--- Record set ---

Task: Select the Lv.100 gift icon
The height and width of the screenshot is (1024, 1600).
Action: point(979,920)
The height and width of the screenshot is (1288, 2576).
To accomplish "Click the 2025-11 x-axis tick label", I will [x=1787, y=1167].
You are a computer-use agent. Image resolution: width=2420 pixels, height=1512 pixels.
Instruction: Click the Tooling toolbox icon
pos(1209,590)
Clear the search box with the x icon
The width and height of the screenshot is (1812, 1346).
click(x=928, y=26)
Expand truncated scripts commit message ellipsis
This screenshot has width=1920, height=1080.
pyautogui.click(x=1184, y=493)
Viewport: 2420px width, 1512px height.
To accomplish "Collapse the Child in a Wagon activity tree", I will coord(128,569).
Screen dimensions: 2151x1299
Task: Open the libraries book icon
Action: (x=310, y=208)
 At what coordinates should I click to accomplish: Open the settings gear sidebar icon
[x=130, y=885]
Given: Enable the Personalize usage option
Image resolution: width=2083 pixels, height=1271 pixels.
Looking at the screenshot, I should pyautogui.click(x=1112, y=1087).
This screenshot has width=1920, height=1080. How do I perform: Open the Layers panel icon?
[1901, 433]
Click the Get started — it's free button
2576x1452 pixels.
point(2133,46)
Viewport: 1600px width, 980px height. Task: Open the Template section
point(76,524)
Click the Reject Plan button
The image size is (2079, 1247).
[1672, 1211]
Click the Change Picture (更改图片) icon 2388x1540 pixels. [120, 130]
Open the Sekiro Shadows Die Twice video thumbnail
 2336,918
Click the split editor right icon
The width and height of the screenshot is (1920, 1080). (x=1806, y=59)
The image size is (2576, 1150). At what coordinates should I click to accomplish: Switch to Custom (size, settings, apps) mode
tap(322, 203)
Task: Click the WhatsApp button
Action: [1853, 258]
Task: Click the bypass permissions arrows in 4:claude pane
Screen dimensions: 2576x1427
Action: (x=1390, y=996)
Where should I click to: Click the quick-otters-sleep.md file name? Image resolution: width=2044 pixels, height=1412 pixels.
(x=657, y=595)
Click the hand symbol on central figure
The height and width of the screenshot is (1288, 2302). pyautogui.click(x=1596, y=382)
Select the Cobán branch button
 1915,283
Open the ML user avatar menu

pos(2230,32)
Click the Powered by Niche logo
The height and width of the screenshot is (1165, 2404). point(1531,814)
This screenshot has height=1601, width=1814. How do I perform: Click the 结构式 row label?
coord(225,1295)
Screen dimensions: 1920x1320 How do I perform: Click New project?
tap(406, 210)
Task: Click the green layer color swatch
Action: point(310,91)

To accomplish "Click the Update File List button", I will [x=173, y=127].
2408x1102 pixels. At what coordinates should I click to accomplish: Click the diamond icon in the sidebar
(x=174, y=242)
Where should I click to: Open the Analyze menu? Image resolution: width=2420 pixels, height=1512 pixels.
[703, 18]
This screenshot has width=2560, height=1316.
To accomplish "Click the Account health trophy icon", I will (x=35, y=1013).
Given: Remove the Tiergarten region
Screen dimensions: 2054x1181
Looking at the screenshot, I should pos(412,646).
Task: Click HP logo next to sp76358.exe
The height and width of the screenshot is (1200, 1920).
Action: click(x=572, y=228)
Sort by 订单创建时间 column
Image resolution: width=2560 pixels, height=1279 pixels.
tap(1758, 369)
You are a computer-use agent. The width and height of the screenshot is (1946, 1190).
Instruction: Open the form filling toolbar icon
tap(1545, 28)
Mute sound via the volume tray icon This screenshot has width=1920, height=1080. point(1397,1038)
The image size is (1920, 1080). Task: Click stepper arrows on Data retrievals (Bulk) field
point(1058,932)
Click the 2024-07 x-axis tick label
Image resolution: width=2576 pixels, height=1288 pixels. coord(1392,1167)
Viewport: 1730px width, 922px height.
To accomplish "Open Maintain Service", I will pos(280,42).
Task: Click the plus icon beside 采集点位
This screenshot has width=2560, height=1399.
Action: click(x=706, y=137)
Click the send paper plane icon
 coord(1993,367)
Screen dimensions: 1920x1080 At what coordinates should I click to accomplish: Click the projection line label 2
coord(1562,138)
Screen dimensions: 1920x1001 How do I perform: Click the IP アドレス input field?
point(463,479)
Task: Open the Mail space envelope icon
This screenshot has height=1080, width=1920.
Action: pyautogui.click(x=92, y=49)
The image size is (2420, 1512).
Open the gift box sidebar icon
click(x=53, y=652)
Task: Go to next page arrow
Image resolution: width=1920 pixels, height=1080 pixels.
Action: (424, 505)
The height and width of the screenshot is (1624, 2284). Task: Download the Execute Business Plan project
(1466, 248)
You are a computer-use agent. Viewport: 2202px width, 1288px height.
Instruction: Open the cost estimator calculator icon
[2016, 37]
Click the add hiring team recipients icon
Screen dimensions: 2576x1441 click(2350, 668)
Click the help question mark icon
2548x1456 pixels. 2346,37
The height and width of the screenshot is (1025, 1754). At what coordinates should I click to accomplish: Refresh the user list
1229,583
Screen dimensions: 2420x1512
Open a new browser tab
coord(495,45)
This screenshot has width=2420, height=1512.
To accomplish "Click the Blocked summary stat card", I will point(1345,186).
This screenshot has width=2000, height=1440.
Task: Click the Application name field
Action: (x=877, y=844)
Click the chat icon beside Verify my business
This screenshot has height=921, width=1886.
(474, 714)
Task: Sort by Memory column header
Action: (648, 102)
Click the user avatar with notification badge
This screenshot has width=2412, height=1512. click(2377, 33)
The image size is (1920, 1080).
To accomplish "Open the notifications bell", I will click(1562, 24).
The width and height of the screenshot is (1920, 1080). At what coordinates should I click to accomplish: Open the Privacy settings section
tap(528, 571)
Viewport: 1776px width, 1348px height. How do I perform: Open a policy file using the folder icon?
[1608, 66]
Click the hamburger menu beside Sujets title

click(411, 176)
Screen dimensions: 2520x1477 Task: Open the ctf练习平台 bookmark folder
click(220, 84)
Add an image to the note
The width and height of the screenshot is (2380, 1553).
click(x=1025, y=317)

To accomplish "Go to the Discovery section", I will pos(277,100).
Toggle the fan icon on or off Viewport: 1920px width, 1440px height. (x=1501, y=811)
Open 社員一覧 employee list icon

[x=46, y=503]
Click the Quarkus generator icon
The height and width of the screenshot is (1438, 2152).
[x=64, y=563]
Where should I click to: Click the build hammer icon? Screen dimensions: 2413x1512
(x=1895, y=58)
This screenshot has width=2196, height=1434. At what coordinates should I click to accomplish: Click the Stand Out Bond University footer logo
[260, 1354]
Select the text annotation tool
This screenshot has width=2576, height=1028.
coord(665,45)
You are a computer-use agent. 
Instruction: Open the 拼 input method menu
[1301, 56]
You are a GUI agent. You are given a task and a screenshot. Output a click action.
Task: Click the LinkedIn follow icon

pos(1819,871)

---

▶ [Problem statement]
The expected output is exactly the lines of the listing above between the line holding "Click the Reject Plan button" and the line holding "Mute sound via", inclusive.

▶ [Solution to this problem]
Click the Reject Plan button
The image size is (2079, 1247).
[1672, 1211]
Click the Change Picture (更改图片) icon 2388x1540 pixels. [120, 130]
Open the Sekiro Shadows Die Twice video thumbnail
 2336,918
Click the split editor right icon
The width and height of the screenshot is (1920, 1080). (x=1806, y=59)
The image size is (2576, 1150). At what coordinates should I click to accomplish: Switch to Custom (size, settings, apps) mode
tap(322, 203)
Task: Click the WhatsApp button
Action: [1853, 258]
Task: Click the bypass permissions arrows in 4:claude pane
Screen dimensions: 2576x1427
Action: (x=1390, y=996)
Where should I click to: Click the quick-otters-sleep.md file name? Image resolution: width=2044 pixels, height=1412 pixels.
(x=657, y=595)
Click the hand symbol on central figure
The height and width of the screenshot is (1288, 2302). pyautogui.click(x=1596, y=382)
Select the Cobán branch button
 1915,283
Open the ML user avatar menu

pos(2230,32)
Click the Powered by Niche logo
The height and width of the screenshot is (1165, 2404). point(1531,814)
This screenshot has height=1601, width=1814. How do I perform: Click the 结构式 row label?
coord(225,1295)
Screen dimensions: 1920x1320 How do I perform: Click New project?
tap(406, 210)
Task: Click the green layer color swatch
Action: point(310,91)

To accomplish "Click the Update File List button", I will [x=173, y=127].
2408x1102 pixels. At what coordinates should I click to accomplish: Click the diamond icon in the sidebar
(x=174, y=242)
Where should I click to: Open the Analyze menu? Image resolution: width=2420 pixels, height=1512 pixels.
[703, 18]
This screenshot has width=2560, height=1316.
To accomplish "Click the Account health trophy icon", I will (x=35, y=1013).
Given: Remove the Tiergarten region
Screen dimensions: 2054x1181
Looking at the screenshot, I should pos(412,646).
Task: Click HP logo next to sp76358.exe
The height and width of the screenshot is (1200, 1920).
Action: click(x=572, y=228)
Sort by 订单创建时间 column
Image resolution: width=2560 pixels, height=1279 pixels.
tap(1758, 369)
You are a computer-use agent. The width and height of the screenshot is (1946, 1190).
Instruction: Open the form filling toolbar icon
tap(1545, 28)
Mute sound via the volume tray icon This screenshot has width=1920, height=1080. point(1397,1038)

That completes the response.